## Stored data
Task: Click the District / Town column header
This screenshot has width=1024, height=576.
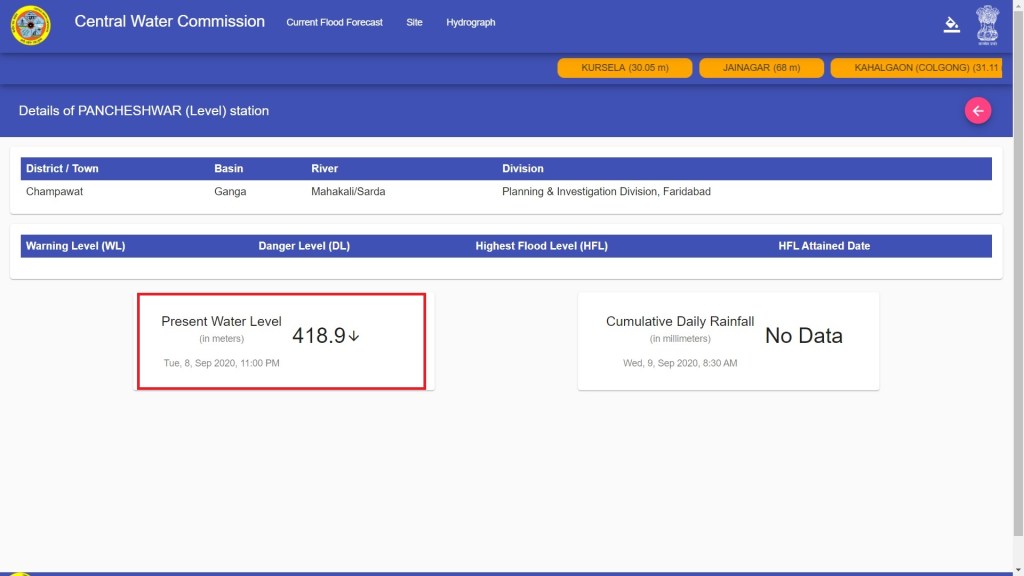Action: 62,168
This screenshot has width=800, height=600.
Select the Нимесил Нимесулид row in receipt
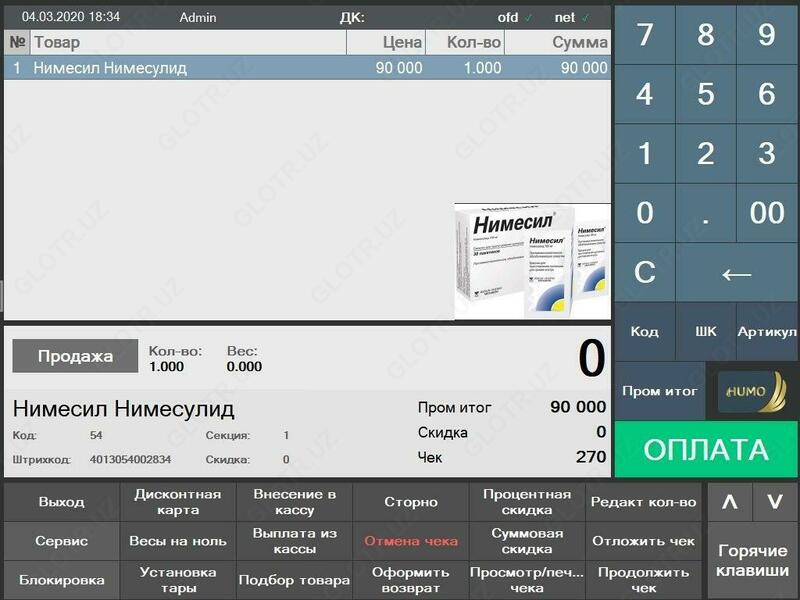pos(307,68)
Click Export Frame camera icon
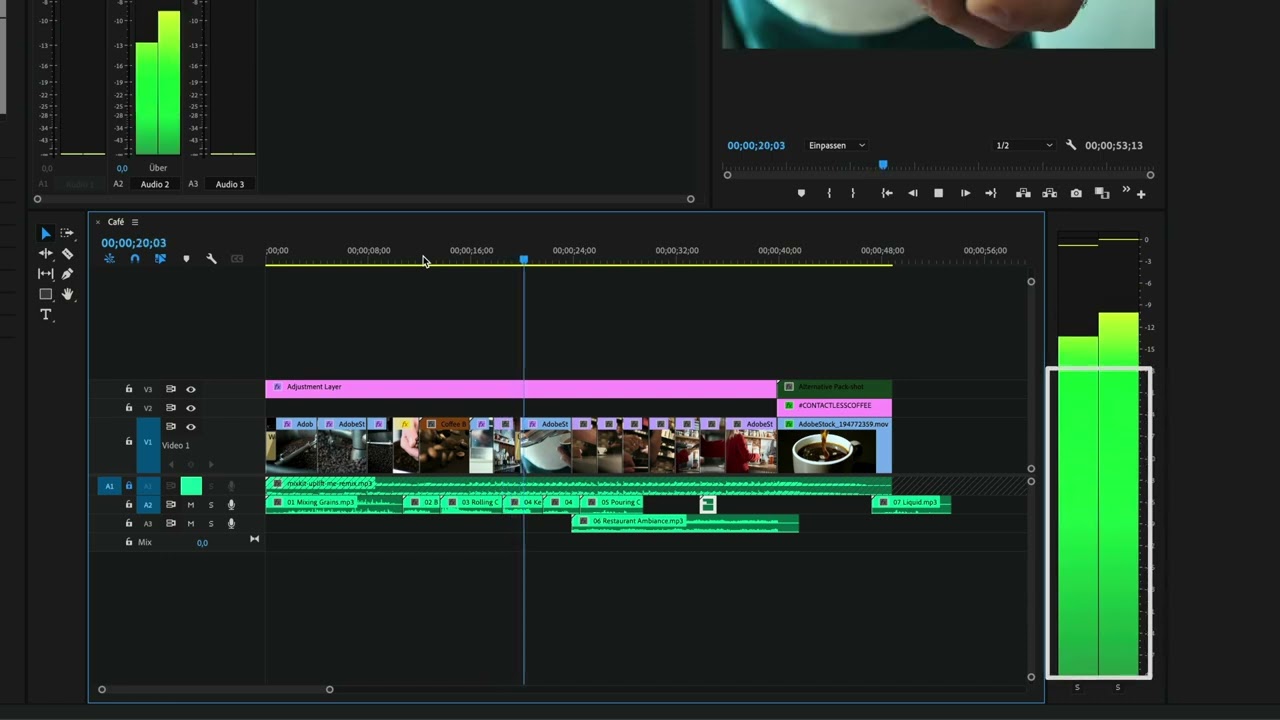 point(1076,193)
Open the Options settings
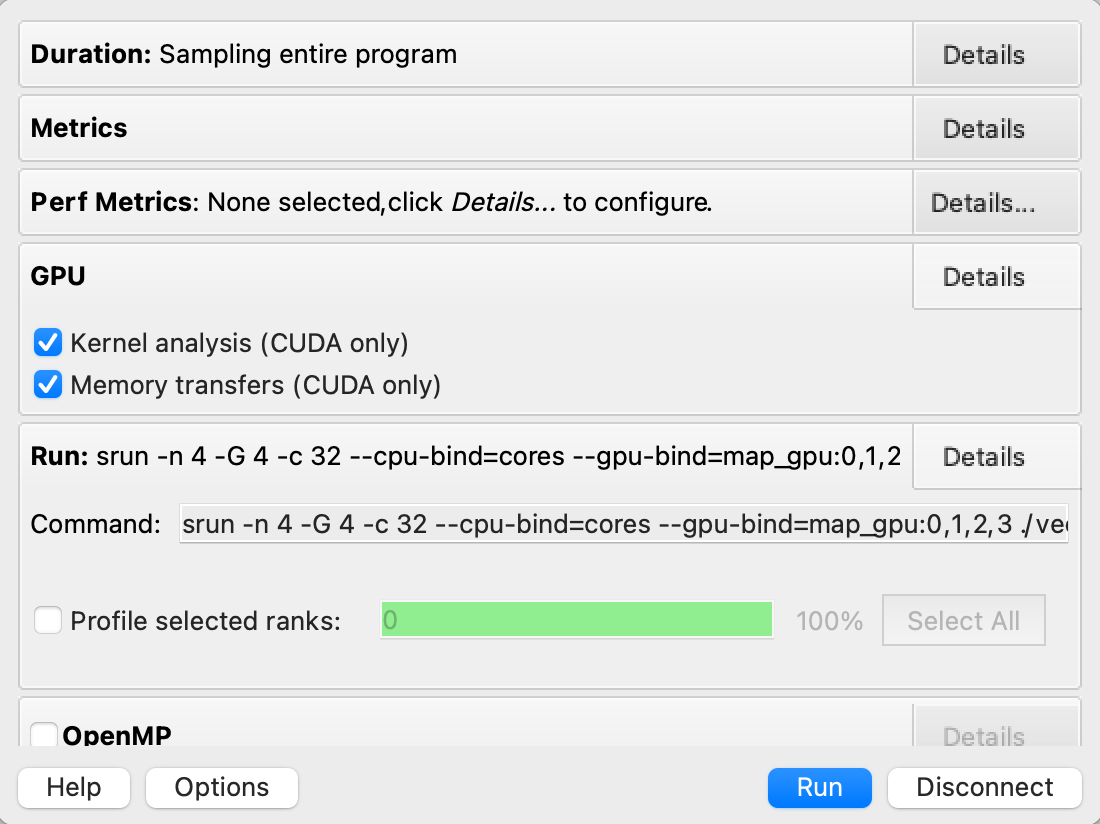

## Exercise prompt
The lines from the one holding "Click Export Frame camera icon" through the end of the entries are to be transcribed exactly, both ends included, with the pictures left out.

## Result of this task
Click Export Frame camera icon
 point(1076,193)
Open the Options settings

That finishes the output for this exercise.